Gain majeur pour la succession de Max Stern

Attribuée au Maître de Flémalle, La Vierge à l’Enfant figurait parmi les nombreux tableaux cédés par Max Stern afin d’obtenir un permis de sortie pour sa mère.
Photo: Université Concordia Attribuée au Maître de Flémalle, La Vierge à l’Enfant figurait parmi les nombreux tableaux cédés par Max Stern afin d’obtenir un permis de sortie pour sa mère.

Le symbole est important. Mardi, à Berlin, tandis que le Canada prenait la tête de l’Alliance internationale pour la mémoire de l’Holocauste, la Staatsgalerie Stuttgart rendait à la succession du Montréalais Max Stern un tableau liquidé de force par les nazis. C’est la première fois qu’un musée allemand tend la main à ceux qui, depuis dix ans, luttent pour rassembler les quelque 400 oeuvres arrachées à celui qui allait devenir un des plus importants marchands d’oeuvres d’art de l’histoire du Canada.

Attribuée au Maître de Flémalle, identifié par la plupart des historiens de l’art comme le peintre flamand Robert Campin (1375-1444), La Vierge à l’Enfant figurait parmi les nombreux tableaux cédés par Max Stern afin d’obtenir un permis de sortie pour sa mère, Selma. Sa restitution en grande pompe devant des dignitaires allemands et canadiens coïncide avec le 100e anniversaire de la fondation de la galerie Stern à Düsseldorf.


« C’est une oeuvre importante. Les tableaux de la première Renaissance nordique sont rares sur le marché. Ils sont donc très recherchés », a commenté le directeur du projet de restitution des oeuvres de Max Stern, Clarence Epstein, joint à Berlin par Le Devoir. La restitution fait de cette toile spoliée la dixième obtenue par l’équipe pilotée par l’Université Concordia en dix ans.
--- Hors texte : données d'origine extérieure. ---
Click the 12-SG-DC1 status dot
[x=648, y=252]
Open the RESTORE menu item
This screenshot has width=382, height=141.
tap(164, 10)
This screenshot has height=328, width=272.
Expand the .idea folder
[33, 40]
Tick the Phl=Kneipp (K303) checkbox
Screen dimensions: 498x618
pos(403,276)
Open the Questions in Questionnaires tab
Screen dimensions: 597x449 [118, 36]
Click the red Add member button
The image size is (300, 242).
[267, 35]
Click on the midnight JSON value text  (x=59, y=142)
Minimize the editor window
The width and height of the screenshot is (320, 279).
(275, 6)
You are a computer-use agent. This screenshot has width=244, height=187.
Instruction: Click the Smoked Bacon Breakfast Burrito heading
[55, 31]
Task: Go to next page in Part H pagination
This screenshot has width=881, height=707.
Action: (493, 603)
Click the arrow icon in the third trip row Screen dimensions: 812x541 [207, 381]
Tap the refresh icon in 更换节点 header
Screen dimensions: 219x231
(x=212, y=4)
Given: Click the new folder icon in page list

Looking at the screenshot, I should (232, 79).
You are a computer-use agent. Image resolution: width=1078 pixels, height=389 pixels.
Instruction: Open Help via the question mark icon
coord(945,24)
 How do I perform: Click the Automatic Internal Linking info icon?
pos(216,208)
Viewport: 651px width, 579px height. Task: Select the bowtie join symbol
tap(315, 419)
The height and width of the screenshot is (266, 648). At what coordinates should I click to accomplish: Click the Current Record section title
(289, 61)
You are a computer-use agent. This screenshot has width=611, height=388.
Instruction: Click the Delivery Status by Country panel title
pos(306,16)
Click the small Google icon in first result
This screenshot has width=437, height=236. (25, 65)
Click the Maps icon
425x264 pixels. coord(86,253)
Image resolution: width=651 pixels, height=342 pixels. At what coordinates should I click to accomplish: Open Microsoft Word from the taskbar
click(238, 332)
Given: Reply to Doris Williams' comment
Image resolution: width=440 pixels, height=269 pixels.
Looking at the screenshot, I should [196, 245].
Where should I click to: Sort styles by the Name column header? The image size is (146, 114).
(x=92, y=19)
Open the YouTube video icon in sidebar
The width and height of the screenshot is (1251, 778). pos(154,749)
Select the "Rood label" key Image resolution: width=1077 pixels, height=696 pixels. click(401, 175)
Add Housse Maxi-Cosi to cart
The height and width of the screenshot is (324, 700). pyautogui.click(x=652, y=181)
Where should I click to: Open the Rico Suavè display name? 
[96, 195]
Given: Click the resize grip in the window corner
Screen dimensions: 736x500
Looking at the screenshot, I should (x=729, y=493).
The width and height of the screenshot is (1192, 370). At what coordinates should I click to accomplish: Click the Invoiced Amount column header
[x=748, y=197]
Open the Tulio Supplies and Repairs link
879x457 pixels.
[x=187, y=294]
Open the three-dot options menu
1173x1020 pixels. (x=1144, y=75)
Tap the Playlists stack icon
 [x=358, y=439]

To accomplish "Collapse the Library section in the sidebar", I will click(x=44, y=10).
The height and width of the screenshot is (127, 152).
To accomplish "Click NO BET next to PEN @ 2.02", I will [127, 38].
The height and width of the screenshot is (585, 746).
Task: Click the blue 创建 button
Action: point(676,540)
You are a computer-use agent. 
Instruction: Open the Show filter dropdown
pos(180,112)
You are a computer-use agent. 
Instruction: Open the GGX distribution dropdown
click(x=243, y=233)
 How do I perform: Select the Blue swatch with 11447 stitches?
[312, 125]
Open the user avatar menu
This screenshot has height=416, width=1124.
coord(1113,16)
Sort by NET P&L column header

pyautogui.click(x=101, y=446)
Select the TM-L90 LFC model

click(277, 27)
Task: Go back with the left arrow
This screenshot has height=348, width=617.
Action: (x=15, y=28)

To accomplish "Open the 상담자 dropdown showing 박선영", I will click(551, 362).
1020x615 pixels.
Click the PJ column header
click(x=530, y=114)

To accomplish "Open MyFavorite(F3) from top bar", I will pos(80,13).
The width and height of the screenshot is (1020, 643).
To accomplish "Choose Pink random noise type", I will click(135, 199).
L’enquête a été lancée en 2008 par les spécialistes du Holocaust Claims Processing Office. Se sont ensuite joints les chercheurs de la Stuttgart, qui ont pu bénéficier des nouveaux budgets octroyés récemment par le gouvernement allemand aux musées d’État pour qu’ils enquêtent sur la provenance de leurs oeuvres.


« Nous avons mis les pièces du casse-tête ensemble » pour reconstituer la trajectoire tourmentée de La Vierge à l’Enfant, acquise par la Stuttgart au lendemain de la Seconde Guerre mondiale, explique M. Epstein. Un beau succès qui devrait conduire à d’autres restitutions. « On ne sait pas quand, mais nous sommes en discussion avec d’autres musées allemands. » Cela laisse toutefois en plan tous les musées privés qui ne sont pas visés par la subvention gouvernementale, regrette M. Epstein.


Le geste d’éclat de mardi, souligné en présence du ministre de la Citoyenneté et de l’Immigration, Jason Kenney, est de bon augure quant à l’importance que devrait prendre l’action canadienne à la tête de l’Alliance internationale pour la mémoire de l’Holocauste au cours de la prochaine année, a salué M. Epstein.


L’organisme regroupant des représentants et des experts provenant de 31 pays a pour objectif d’encourager l’éducation à la Shoah et sa commémoration. À ce titre, le Canada organisera un projet national de préservation des témoignages de survivants, la création d’un prix d’excellence pour l’éducation sur l’Holocauste, un concours d’affiches, ainsi que la tenue, à Toronto en octobre, de la Conférence annuelle de l’Alliance. C’est l’ex-député libéral Mario Silva qui dirigera les activités canadiennes.


« Une de nos priorités est l’élargissement de l’Alliance », a indiqué le ministre Kenney, qui juge que la confiscation et la vente forcée de biens culturels constituent non seulement un vol, mais « une atteinte à l’identité culturelle ». Le Canada visera tout spécialement l’Ukraine, qui, après l’Allemagne et la Pologne, est le troisième pays le plus affecté par l’Holocauste, où 1,5 million de Juifs sont morts et ont été enterrés dans 600 fosses communes.